■ Problem description ■
Convert the material from its first line through the line containing "pyautogui.click(x=1080, y=377)" into a JSON list of strings, one string per line, omitting blank lines.

■ Data to use ■
★ ★ ★ ★ ★
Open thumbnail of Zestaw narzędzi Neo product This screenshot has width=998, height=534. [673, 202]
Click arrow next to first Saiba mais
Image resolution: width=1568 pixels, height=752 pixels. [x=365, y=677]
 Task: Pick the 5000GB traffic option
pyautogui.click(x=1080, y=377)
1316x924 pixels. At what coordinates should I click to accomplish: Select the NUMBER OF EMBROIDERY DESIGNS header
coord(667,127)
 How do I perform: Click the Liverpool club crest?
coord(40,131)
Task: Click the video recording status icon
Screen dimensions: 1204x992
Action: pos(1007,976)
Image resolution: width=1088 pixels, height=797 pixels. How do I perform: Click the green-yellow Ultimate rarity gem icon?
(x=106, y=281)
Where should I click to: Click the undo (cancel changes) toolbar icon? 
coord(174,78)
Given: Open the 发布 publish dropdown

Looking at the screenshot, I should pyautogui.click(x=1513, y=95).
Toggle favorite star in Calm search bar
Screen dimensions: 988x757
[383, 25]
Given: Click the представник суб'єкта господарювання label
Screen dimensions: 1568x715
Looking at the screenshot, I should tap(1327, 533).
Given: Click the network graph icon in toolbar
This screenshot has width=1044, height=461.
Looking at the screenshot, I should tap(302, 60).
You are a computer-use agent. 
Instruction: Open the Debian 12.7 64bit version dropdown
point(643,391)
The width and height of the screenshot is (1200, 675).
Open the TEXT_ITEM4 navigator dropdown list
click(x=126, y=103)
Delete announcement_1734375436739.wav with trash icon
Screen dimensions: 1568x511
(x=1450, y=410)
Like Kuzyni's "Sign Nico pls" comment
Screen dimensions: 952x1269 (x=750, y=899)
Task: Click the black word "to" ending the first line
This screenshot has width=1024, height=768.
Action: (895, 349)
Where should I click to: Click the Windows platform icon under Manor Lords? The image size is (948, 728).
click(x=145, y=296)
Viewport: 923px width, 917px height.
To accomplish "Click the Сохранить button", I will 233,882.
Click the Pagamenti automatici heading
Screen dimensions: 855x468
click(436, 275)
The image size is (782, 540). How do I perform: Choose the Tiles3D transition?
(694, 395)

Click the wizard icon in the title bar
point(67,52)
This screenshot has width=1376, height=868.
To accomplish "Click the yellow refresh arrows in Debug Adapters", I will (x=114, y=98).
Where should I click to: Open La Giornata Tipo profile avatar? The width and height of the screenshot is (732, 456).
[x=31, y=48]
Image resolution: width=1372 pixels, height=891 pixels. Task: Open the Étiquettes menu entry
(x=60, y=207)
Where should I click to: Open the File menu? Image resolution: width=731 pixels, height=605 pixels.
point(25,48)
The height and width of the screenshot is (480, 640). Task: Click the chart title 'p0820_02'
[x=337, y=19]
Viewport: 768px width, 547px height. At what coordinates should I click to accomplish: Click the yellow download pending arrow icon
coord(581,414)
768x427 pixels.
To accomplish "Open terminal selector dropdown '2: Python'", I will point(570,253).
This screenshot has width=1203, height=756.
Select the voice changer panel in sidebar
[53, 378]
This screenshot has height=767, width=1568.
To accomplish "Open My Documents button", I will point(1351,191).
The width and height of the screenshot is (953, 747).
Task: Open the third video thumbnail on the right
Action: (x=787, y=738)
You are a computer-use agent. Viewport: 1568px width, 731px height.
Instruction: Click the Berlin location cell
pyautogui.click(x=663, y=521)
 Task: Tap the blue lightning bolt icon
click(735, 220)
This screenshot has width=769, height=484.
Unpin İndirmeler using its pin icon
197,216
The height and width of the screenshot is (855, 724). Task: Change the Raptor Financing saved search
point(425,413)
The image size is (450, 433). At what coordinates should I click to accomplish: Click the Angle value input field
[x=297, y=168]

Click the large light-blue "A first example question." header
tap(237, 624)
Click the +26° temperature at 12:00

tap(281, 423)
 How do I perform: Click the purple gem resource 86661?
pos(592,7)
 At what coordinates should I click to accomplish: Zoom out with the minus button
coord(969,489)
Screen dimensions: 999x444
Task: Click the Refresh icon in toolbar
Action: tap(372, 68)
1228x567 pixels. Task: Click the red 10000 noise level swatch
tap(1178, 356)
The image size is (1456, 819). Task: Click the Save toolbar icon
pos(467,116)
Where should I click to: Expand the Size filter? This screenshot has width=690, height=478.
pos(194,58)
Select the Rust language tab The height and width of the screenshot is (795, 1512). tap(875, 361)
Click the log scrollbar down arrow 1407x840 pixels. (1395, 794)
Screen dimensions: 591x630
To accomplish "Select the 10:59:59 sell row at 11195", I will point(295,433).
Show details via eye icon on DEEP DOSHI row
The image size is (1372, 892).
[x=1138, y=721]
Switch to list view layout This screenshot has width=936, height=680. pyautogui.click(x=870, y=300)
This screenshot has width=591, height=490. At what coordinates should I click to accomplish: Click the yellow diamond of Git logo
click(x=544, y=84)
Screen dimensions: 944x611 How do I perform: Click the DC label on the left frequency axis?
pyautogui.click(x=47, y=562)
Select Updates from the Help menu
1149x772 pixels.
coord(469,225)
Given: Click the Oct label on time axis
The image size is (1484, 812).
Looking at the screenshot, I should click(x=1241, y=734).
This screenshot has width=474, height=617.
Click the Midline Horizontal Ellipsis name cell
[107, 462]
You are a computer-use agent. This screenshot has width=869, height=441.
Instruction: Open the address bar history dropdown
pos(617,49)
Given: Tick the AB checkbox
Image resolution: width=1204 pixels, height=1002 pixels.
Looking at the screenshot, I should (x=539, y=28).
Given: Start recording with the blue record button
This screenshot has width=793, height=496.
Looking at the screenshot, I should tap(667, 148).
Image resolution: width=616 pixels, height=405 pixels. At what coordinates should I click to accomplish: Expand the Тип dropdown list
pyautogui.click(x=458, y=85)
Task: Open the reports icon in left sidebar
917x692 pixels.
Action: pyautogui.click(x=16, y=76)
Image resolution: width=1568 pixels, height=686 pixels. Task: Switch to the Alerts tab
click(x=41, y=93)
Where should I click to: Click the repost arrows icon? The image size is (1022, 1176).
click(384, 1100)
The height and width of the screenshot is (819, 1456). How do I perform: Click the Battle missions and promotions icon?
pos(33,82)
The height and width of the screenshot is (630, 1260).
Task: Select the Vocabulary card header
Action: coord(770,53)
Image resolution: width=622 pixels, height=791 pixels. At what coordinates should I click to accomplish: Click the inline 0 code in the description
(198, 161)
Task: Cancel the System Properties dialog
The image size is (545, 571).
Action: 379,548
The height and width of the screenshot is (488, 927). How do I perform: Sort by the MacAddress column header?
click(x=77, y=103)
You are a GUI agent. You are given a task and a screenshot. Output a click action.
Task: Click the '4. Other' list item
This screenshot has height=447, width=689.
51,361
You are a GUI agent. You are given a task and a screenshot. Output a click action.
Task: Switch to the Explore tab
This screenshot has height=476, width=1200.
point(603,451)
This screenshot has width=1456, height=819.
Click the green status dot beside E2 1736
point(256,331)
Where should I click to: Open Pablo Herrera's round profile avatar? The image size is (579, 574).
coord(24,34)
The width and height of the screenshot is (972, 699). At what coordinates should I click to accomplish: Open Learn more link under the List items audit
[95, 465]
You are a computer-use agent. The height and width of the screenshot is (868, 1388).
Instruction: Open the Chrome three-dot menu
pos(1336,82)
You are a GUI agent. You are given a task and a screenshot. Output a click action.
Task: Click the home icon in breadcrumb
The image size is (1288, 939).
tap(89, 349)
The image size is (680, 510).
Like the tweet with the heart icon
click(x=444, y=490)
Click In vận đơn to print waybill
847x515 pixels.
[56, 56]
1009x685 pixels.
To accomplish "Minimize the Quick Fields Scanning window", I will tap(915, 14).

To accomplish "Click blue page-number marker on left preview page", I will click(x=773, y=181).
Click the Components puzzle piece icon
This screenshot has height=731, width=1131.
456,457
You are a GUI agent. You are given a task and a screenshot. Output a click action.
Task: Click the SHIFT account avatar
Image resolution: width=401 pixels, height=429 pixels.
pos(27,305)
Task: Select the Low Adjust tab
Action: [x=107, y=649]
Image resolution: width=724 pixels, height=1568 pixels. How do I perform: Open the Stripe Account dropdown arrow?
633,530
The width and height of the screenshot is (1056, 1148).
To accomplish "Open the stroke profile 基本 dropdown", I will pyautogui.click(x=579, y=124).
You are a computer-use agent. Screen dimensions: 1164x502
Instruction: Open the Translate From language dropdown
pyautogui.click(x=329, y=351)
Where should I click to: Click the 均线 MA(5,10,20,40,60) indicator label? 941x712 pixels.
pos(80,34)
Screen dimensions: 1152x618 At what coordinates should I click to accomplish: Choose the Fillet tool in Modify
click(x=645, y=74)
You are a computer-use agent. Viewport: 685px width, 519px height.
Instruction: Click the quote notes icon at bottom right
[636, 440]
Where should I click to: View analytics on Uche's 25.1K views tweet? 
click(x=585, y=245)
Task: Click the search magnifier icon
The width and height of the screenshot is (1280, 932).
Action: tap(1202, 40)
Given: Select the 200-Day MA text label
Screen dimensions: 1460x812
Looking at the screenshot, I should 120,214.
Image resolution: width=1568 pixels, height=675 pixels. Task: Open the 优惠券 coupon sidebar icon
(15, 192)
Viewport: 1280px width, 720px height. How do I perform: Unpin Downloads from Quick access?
★ ★ ★ ★ ★
■ Written answer ■
[
  "Open thumbnail of Zestaw narzędzi Neo product This screenshot has width=998, height=534. [673, 202]",
  "Click arrow next to first Saiba mais",
  "Image resolution: width=1568 pixels, height=752 pixels. [x=365, y=677]",
  " Task: Pick the 5000GB traffic option",
  "pyautogui.click(x=1080, y=377)"
]